How to complete this task | Out of the records below, copy all lines in which the word "axis" occurs.

(Dataset entries)
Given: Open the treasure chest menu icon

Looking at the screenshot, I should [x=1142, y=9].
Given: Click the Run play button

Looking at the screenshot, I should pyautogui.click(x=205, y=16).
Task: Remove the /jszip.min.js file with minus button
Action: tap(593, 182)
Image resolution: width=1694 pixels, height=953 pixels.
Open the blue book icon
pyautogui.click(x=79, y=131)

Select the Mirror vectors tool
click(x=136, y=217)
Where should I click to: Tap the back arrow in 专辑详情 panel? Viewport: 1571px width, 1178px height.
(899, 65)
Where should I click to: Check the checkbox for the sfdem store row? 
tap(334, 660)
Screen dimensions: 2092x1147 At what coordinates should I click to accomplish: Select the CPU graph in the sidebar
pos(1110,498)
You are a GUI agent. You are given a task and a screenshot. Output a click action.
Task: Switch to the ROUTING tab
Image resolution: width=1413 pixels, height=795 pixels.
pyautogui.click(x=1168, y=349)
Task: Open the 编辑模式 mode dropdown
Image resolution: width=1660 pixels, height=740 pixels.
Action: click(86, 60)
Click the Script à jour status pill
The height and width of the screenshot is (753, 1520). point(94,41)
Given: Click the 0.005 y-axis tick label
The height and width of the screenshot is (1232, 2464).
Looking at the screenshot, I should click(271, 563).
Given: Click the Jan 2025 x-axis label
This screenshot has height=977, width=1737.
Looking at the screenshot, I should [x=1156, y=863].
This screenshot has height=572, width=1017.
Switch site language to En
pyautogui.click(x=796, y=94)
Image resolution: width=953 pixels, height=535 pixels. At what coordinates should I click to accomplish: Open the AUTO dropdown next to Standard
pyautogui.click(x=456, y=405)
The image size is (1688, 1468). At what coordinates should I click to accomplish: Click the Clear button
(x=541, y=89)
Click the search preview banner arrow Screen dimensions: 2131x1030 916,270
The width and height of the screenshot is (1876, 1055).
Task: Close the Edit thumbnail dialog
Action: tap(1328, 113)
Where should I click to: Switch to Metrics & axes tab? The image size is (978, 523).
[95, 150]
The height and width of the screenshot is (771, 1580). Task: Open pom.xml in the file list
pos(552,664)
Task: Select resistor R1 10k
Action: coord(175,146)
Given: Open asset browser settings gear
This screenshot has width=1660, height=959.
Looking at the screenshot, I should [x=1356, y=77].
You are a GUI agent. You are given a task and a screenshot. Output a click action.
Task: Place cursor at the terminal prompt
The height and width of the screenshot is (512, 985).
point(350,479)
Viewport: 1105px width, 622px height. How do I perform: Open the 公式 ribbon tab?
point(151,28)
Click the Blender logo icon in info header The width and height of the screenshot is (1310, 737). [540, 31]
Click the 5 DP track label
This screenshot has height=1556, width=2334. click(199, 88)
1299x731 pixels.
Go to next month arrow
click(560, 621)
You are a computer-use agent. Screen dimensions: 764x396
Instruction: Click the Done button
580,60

Solution for this exercise |
Given: Click the 0.005 y-axis tick label
Given: Click the Jan 2025 x-axis label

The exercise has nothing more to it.